We were there nearly 4 hours directed back and forth to their customer waiting room. In the four hours here and the emails since, we have yet to hear WE ARE SORRY for all this.
I keep checking their web site and amazingly, the phantom truck is still being advertised. ??? I agree the Nebraska BBB needs to be put on notice.
I agree with what Tim Wrenn said above. The price of a new car or truck, even a base unit, is getting ridiculous, so I'll probably never buy a new vehicle. You can buy a new travel trailer that you can live in, cheaper than you can buy a new fully loaded car or truck, and you can sleep and live in a travel trailer. The only vehicles that I know of that are slept in are welfare Cadillacs.

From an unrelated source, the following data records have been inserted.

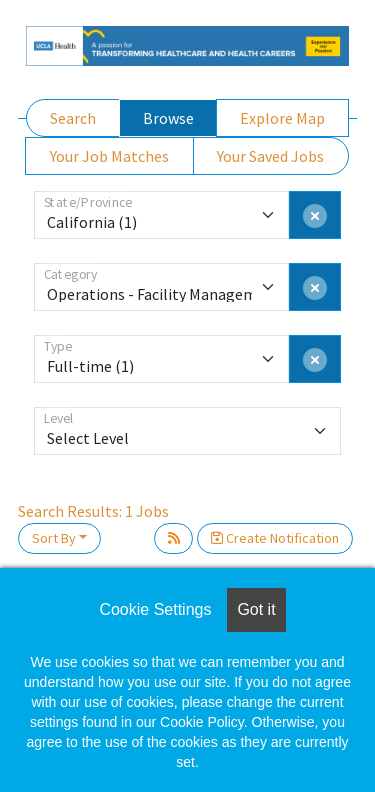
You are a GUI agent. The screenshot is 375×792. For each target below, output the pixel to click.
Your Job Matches (109, 156)
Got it (256, 609)
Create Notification (275, 538)
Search (73, 118)
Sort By (54, 538)
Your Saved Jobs (270, 156)
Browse (168, 118)
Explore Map (282, 118)
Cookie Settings (155, 609)
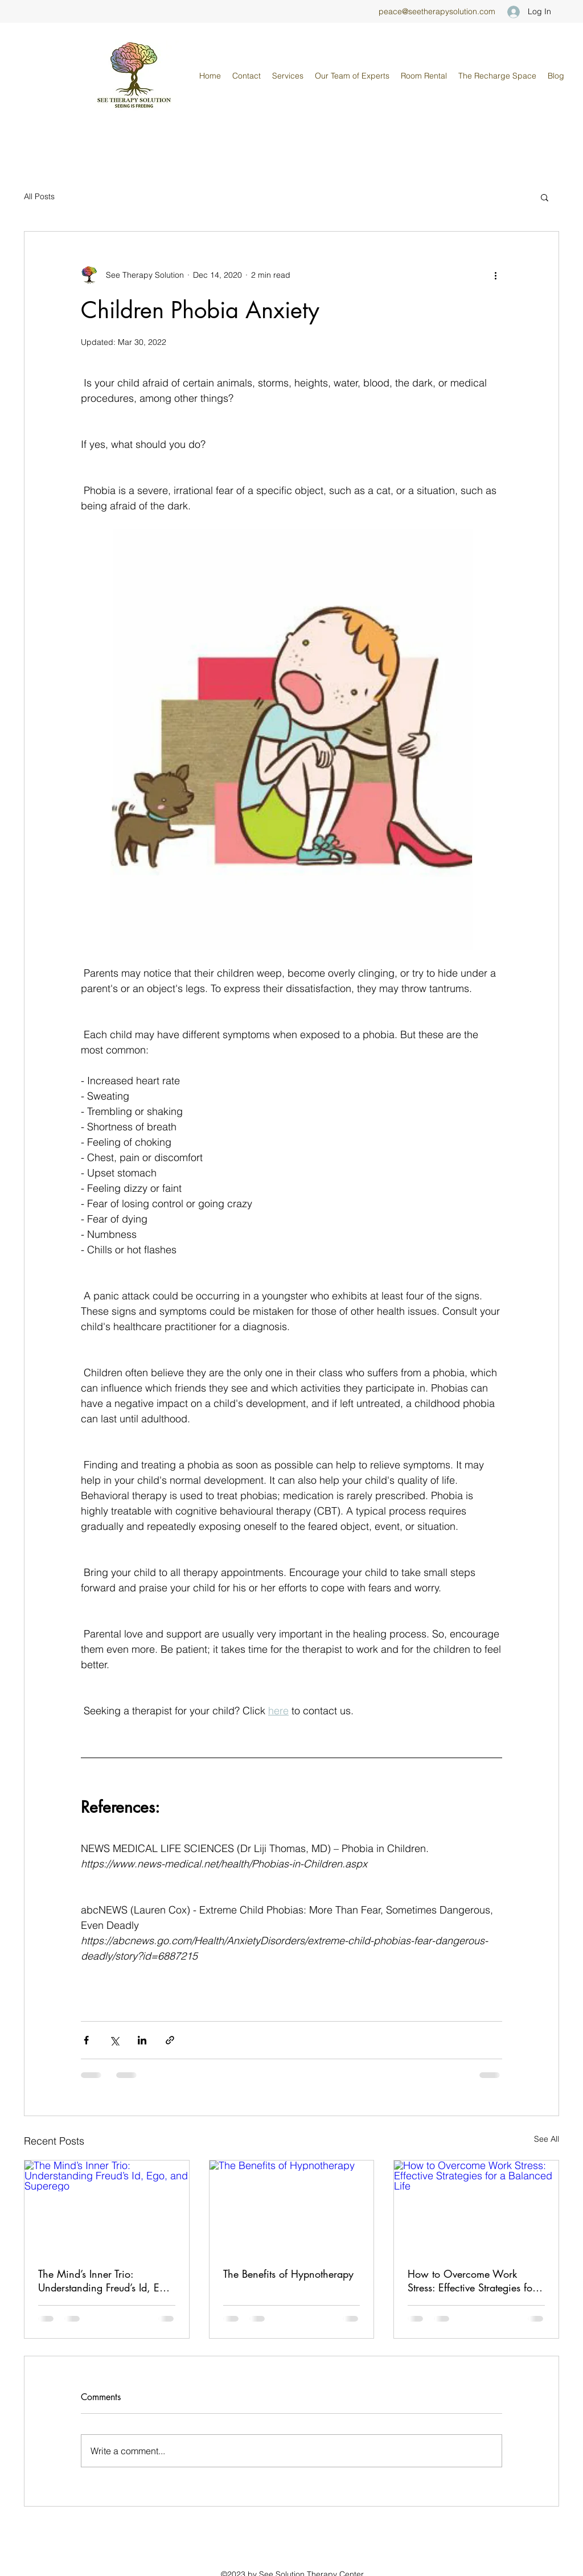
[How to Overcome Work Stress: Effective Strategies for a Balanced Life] (476, 2207)
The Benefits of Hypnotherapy (288, 2274)
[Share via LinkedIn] (142, 2040)
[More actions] (495, 275)
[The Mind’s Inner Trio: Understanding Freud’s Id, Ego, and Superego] (106, 2207)
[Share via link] (170, 2040)
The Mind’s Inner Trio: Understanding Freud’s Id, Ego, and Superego (106, 2280)
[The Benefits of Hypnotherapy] (292, 2207)
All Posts (39, 196)
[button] (352, 75)
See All (546, 2139)
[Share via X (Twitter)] (114, 2040)
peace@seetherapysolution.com (437, 11)
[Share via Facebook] (86, 2040)
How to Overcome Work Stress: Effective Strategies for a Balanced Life (472, 2280)
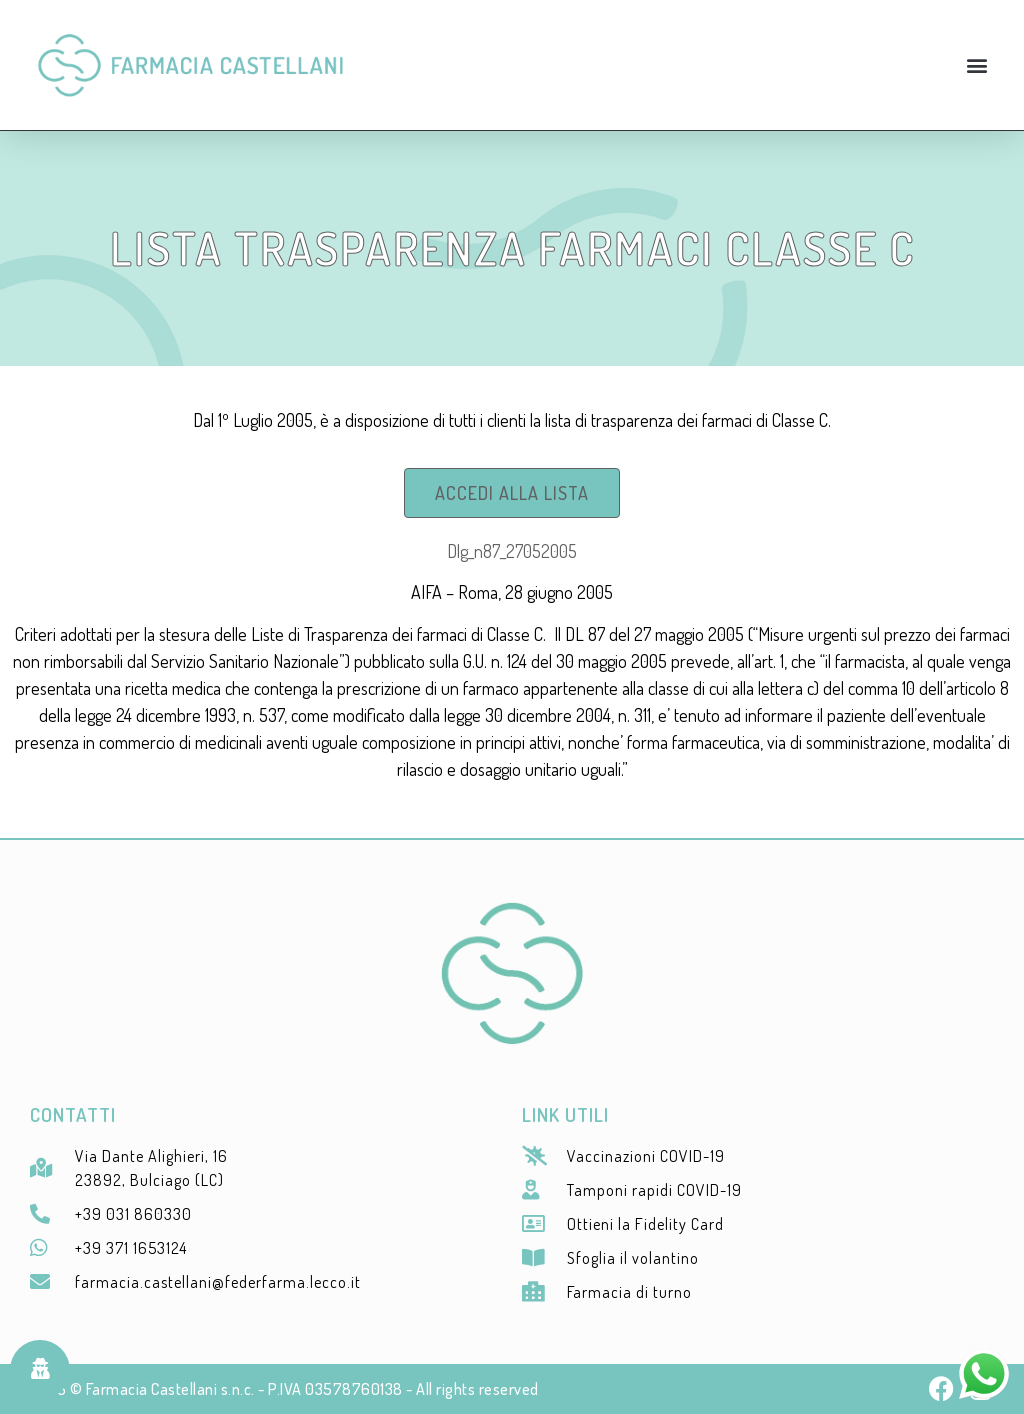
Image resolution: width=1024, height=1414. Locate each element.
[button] (977, 64)
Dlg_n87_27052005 (512, 551)
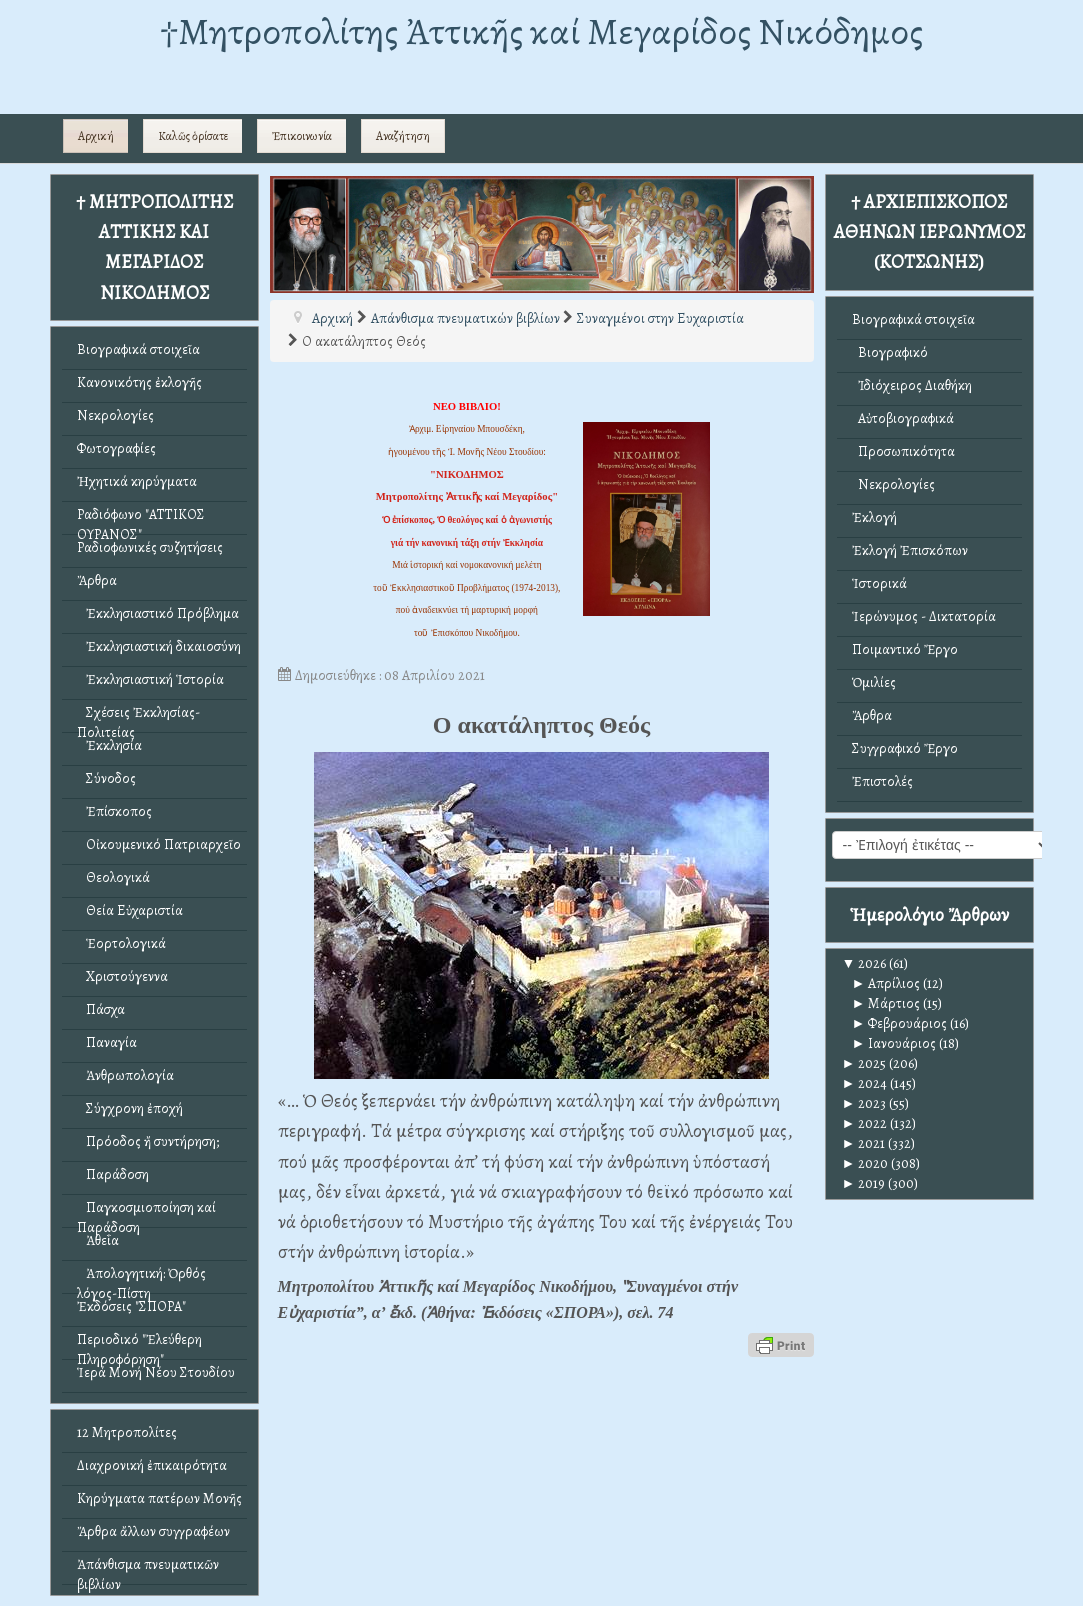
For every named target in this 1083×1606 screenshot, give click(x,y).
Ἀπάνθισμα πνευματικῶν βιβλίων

Sounds like there are many dodgy car salesmen out there.
Reading all this just makes me thankful I live where I live. I have never experienced the type of treatment you guys are talking about. Glad I haven't. I'd probably have wound up in jail after I got through showing my @$$ if someone tried the crap you guys are talking about. I am probably not the savviest buyer, but I don't get completely ripped off either. We've bought a lot of new cars. Yeah, I know they depreciate quickly, but I put a lot of miles on them and I don't want to risk getting someone else's problem. We've bought 4 vehicles from the same dealership in the last 7 years. The last two from the same salesman. The next one will likely come from there too. We seem to get a fair deal. They know I'm smart enough to see through typical salesman BS talk so they don't give me too much of it. We negotiate price, but we are both civil and we both go home happy.